3 Tips for a Better Pot Roast
Pot roast is a classic American meal, one of those hearty dishes that is particularly great when it's cold, grey, or sleeting outside. It tastes even better the next day, doesn't require any special equipment, and can be endlessly adapted to whatever makes you happiest to eat. It's a pretty easy recipe to make, too, a one-pot wonder that doesn't ask you to use every dish in your kitchen. Here are a few things that'll help guarantee the success of your pot roast.

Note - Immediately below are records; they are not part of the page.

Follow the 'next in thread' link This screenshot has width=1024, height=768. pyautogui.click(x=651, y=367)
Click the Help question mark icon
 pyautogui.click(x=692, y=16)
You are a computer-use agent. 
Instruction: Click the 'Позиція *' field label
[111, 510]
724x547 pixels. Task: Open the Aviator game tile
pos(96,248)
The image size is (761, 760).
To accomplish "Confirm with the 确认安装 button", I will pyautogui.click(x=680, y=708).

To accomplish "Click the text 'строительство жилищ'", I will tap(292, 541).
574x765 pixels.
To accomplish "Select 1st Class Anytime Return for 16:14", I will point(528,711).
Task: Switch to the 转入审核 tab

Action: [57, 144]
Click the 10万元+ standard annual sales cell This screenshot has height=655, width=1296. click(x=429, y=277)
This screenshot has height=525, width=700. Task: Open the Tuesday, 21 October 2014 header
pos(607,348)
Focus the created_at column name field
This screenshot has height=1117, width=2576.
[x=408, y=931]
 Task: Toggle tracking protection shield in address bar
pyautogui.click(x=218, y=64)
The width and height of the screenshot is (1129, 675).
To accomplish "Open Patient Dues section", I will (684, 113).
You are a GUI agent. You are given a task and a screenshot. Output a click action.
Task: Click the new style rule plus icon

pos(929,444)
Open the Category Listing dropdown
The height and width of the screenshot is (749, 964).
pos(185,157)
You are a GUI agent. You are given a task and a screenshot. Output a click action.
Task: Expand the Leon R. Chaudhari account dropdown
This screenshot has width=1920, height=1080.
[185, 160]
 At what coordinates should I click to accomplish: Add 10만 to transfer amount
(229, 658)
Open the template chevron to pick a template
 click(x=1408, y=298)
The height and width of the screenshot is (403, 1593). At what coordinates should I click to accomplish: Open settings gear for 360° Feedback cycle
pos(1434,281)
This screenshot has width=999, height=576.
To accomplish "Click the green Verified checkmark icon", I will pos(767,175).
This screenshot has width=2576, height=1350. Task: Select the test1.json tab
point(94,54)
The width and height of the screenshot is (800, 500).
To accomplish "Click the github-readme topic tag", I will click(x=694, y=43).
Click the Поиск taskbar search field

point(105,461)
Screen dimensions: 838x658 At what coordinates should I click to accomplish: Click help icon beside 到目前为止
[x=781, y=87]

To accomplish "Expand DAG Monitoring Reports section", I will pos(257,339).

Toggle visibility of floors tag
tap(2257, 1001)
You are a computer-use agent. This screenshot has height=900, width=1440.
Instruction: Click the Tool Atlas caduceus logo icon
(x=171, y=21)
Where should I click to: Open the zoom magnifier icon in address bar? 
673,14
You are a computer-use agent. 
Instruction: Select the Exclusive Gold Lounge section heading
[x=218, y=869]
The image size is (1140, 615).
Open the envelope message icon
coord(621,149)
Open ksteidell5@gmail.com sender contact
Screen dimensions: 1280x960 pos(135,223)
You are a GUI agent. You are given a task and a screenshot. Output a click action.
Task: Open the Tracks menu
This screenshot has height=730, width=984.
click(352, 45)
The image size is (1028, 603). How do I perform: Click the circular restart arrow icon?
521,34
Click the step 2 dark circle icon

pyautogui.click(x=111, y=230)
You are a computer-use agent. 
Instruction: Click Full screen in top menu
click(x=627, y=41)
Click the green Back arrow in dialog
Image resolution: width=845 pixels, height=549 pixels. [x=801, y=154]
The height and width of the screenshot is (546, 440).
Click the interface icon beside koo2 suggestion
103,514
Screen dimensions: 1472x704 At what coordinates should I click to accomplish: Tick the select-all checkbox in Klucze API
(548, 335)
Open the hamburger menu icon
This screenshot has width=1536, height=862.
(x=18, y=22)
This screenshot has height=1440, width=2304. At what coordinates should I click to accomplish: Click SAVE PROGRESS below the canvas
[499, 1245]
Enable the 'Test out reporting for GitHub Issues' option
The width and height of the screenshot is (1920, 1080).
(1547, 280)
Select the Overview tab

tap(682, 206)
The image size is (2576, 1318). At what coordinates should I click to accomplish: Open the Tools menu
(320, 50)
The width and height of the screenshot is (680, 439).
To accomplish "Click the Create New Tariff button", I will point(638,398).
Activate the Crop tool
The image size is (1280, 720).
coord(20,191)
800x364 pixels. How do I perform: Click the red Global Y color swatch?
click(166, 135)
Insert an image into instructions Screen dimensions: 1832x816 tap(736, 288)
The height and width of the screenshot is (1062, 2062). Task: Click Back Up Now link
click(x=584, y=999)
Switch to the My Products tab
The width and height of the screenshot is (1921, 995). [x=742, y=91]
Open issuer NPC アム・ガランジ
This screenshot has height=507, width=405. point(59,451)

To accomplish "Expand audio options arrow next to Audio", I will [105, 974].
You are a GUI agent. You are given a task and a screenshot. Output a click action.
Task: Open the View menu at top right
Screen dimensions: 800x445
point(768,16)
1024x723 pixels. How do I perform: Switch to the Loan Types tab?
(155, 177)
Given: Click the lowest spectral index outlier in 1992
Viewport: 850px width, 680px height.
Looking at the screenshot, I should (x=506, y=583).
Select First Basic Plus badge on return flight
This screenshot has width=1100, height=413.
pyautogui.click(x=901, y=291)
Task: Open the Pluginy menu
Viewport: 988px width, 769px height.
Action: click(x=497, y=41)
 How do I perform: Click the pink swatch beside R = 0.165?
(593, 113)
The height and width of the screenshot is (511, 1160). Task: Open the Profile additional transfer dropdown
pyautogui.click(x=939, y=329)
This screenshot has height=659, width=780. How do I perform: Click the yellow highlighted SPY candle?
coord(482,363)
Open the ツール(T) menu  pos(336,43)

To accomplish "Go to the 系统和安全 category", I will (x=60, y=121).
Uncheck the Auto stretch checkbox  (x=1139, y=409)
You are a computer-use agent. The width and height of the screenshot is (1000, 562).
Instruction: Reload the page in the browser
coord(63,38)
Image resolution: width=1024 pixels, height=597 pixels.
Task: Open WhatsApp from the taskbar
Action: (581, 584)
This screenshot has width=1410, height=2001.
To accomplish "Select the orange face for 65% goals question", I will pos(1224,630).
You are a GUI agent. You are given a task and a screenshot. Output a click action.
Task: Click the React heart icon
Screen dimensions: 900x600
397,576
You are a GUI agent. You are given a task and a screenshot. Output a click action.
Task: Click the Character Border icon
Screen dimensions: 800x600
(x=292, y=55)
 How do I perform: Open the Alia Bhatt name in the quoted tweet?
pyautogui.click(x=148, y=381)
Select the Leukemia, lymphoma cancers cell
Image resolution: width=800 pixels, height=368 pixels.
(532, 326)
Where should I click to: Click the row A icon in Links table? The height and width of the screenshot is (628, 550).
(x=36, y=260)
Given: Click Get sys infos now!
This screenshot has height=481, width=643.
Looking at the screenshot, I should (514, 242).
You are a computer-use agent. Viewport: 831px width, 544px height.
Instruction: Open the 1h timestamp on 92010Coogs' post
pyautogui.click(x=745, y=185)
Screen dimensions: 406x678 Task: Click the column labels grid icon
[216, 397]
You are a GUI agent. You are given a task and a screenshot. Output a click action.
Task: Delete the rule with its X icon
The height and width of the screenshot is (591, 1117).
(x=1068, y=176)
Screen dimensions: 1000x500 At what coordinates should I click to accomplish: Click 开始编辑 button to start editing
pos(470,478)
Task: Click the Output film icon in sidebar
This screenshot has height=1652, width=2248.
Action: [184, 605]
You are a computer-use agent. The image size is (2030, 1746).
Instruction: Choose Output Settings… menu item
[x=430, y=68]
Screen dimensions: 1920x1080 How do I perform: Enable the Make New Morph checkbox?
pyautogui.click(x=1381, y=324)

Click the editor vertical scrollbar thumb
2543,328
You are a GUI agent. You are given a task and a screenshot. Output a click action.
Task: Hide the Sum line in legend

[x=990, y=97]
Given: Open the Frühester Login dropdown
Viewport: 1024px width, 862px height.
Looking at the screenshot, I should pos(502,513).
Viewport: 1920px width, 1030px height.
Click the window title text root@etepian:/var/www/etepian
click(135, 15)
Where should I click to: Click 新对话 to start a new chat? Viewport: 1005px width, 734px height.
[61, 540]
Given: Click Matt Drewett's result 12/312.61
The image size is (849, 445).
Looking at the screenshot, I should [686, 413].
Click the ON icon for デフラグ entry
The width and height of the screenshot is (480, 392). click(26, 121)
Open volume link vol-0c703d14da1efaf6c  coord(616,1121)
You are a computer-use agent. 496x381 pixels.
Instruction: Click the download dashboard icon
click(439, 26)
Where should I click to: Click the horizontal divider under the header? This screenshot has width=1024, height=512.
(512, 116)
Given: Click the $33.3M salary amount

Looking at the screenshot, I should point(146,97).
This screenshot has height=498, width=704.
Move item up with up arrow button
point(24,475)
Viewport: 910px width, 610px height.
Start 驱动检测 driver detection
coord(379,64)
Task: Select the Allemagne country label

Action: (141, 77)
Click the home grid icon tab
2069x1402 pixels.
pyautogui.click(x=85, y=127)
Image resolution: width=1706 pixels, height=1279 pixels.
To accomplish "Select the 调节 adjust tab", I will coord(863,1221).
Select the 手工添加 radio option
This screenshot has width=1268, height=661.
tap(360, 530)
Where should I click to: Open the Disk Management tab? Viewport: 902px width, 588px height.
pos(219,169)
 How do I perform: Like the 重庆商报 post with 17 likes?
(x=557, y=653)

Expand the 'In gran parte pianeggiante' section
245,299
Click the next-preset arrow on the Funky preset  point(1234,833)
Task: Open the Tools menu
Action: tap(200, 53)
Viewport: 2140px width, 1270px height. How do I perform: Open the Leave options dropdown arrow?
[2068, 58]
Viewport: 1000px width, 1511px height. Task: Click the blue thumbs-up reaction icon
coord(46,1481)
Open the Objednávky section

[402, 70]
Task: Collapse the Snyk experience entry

Don't Skimp on Browning Your Meat
Yes, it feels like an annoying extra step to sear your roast before you put it in the pot with the broth and wine to simmer. Afer all, you're going to be cooking that roast plenty, and those extra couple minutes on the pan aren't doing that much for the done-ness of the meat. (And you're choosing an inexpensive cut of meat for pot roast, right? Because that's the first step—use something with connective tissue, save your steak money for a ribeye.) But searing the meat before you add the liquid is key to developing flavor here, since otherwise the meat is just going to get gently simmered. The browned bits you get from searing the meat make all the difference. Just make sure you don't burn the meat or let those browned bits get too black, or they'll give the roast a bitter, unpleasant flavor.
WATCH: How to Make Classic Beef Pot Roast
Bring Everything to a Simmer Before Sticking It In the Oven
You want your pot roast to cook evenly, so if you're going the Dutch oven route rather than the slow cooker, you want to make sure that everything gets up to a simmer on the stovetop before transferring the pot to the oven. Why? Because if you put the pot in the oven before that, the liquid can take a long time to get up to a simmer, meaning that your pot roast will take a lot longer to cook.
Thicken the Broth at the End for a Really Saucey Roast
Once you're finished cooking your pot roast, the cooking liquid is going to be really delicious. But if it's a little bit thin for your liking, don't worry—you can easily thicken it up. Just mash together a couple of tablespoons of flour with a couple of tablespoons of butter, a mixture called beurre manie in French cooking, and stir in a small amount at a time into the simmering liquid until you get your desired consistency.